DIRECTIONS FOR THIS TASK:
Please reproduce, exactly as given, the lines running from the start of the data to the line containing "Given: Click the", inclusive, and omit the pictures.

(Stored data entries)
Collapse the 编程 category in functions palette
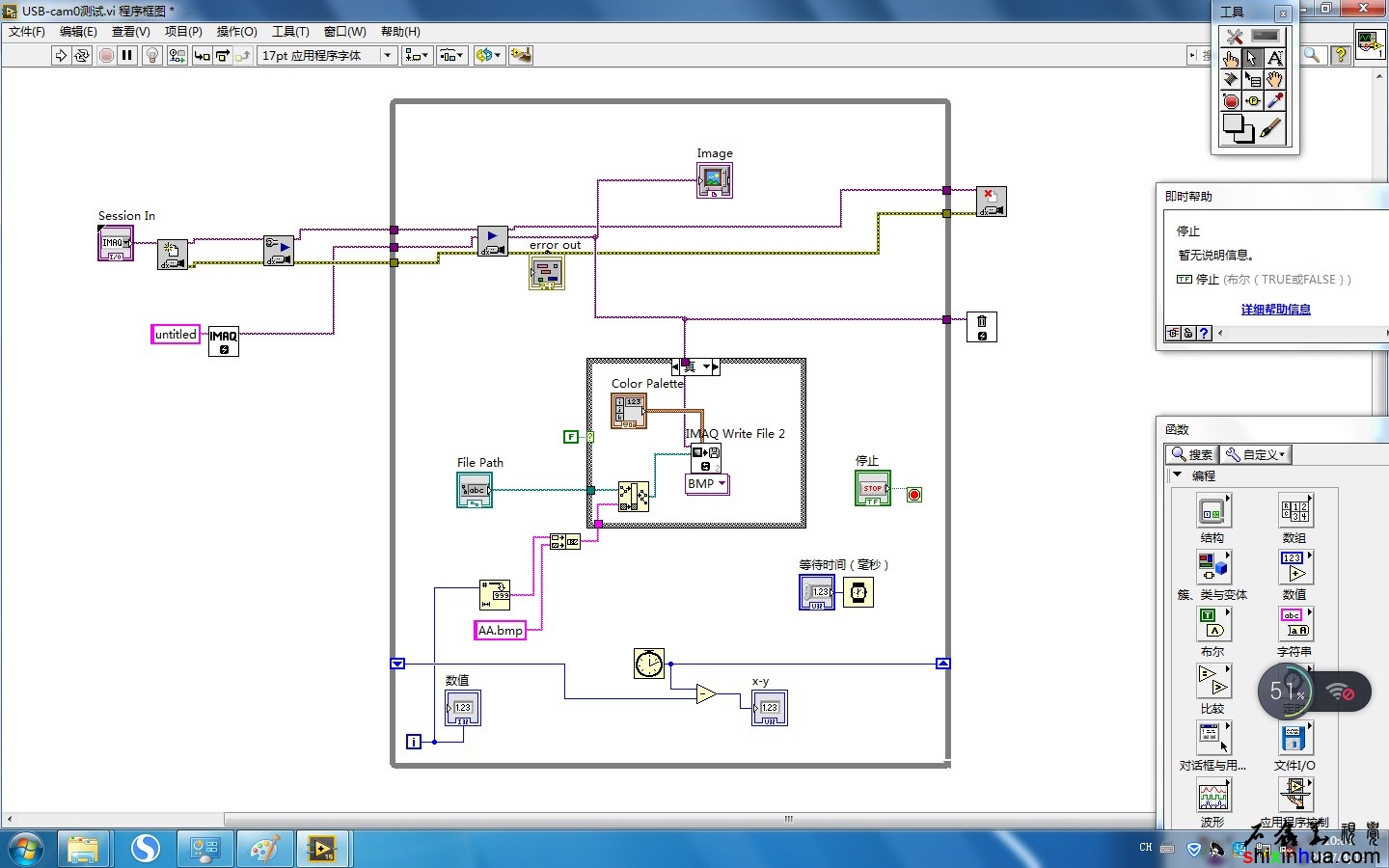coord(1177,475)
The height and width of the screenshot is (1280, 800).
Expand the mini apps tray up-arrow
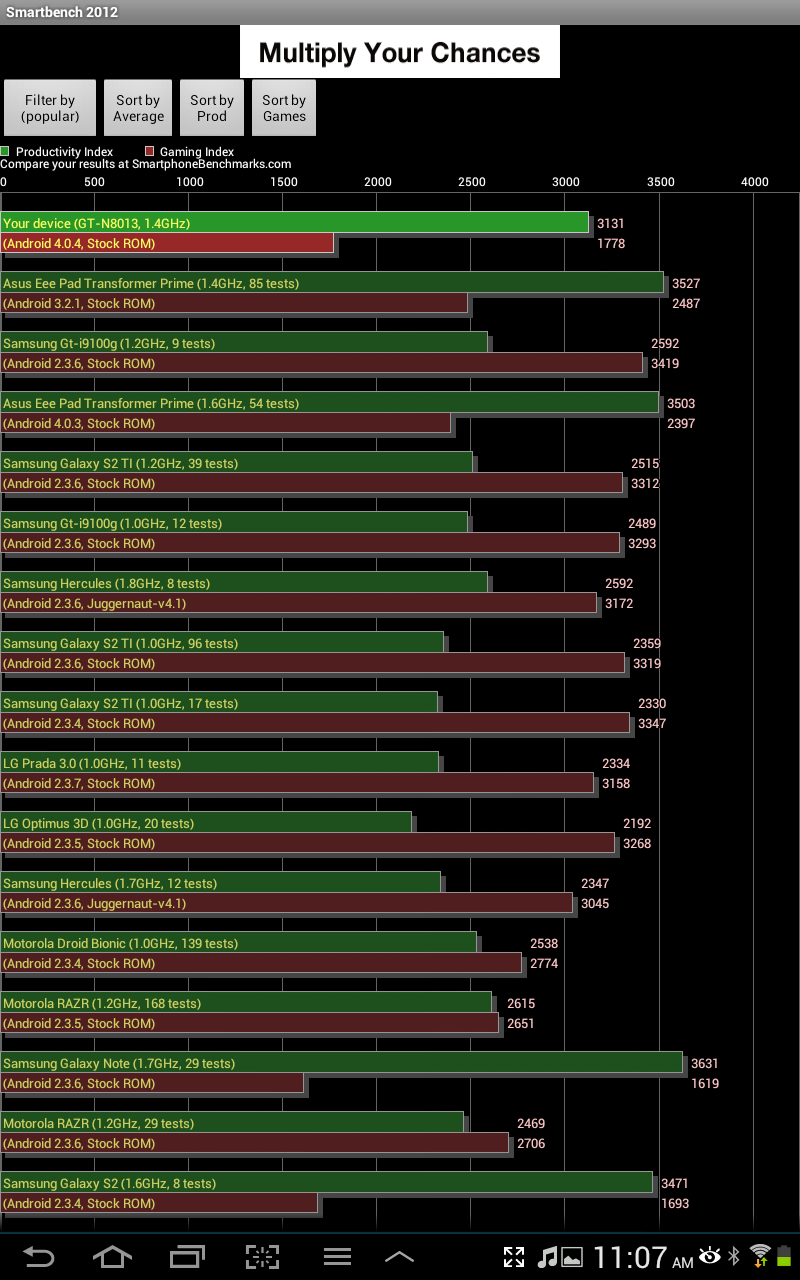pyautogui.click(x=399, y=1256)
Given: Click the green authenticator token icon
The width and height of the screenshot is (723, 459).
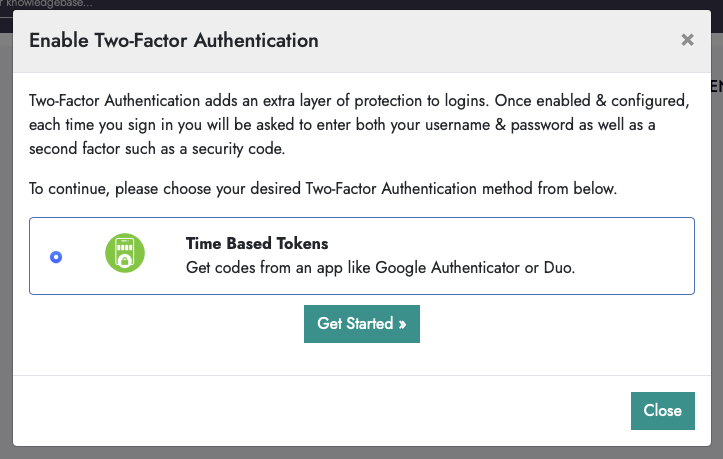Looking at the screenshot, I should tap(125, 254).
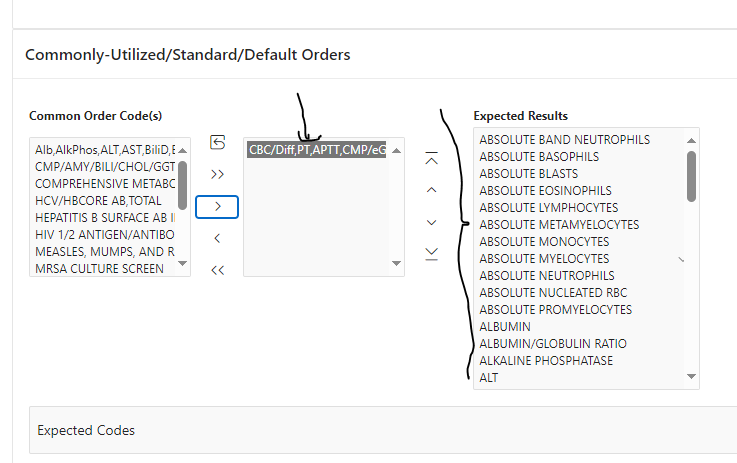Click the remove selected (<) button

coord(218,238)
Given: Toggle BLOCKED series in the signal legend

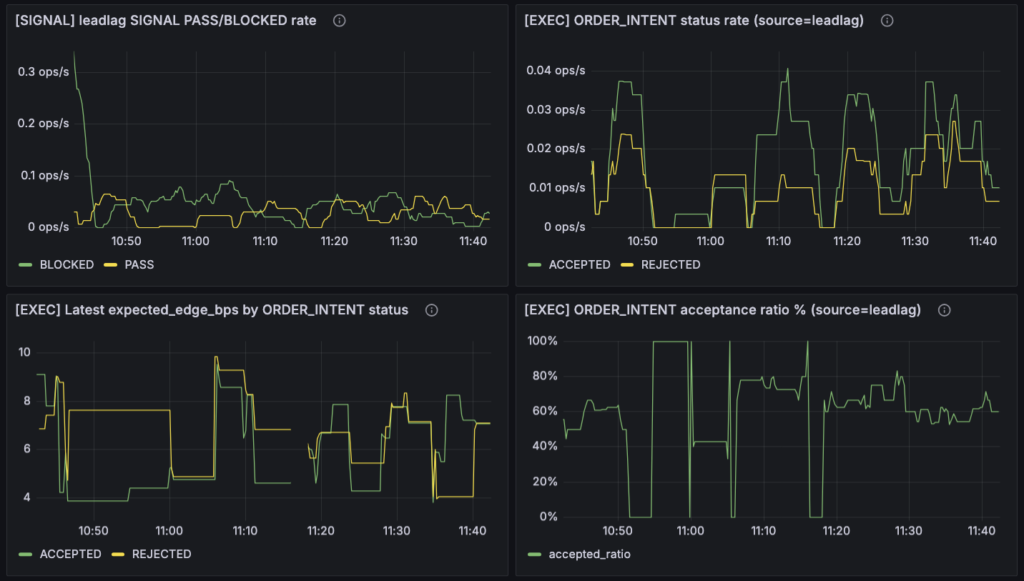Looking at the screenshot, I should click(x=66, y=265).
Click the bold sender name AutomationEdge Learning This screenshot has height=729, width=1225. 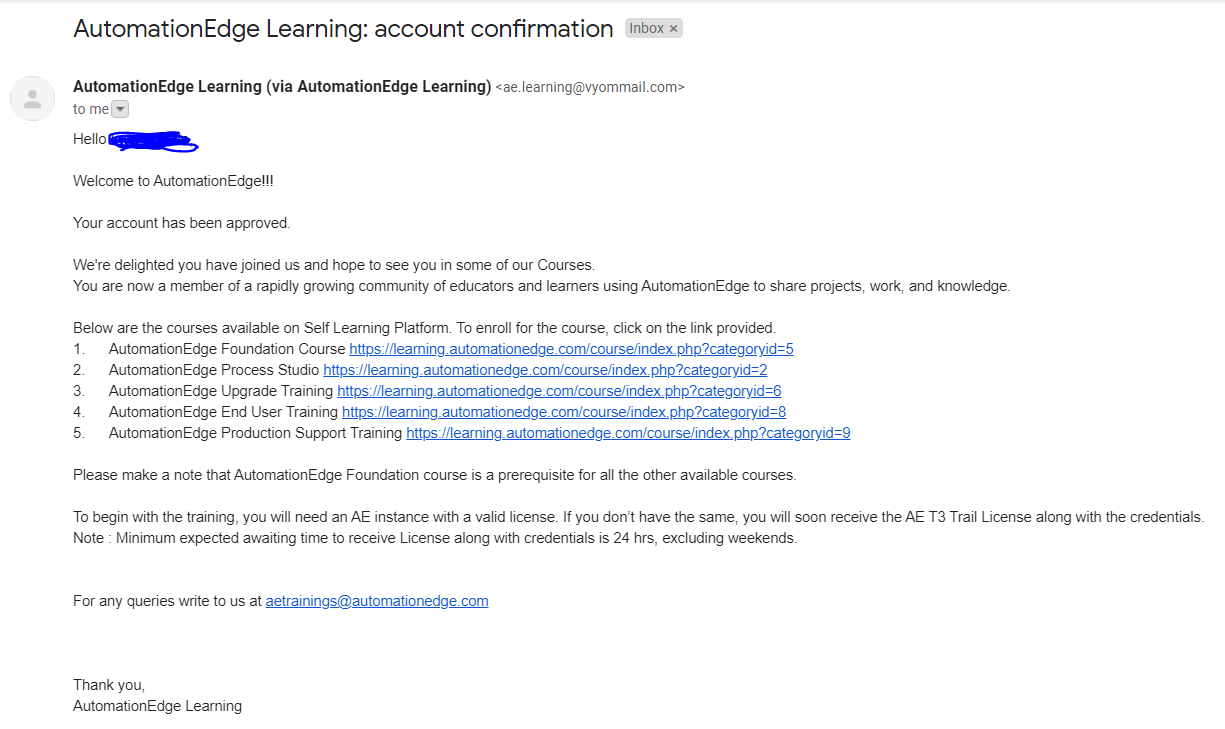[x=282, y=87]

SOLUTION:
Collapse the 编程 category in functions palette
coord(1177,475)
The height and width of the screenshot is (1280, 800).
Expand the mini apps tray up-arrow
pyautogui.click(x=399, y=1256)
Given: Click the green authenticator token icon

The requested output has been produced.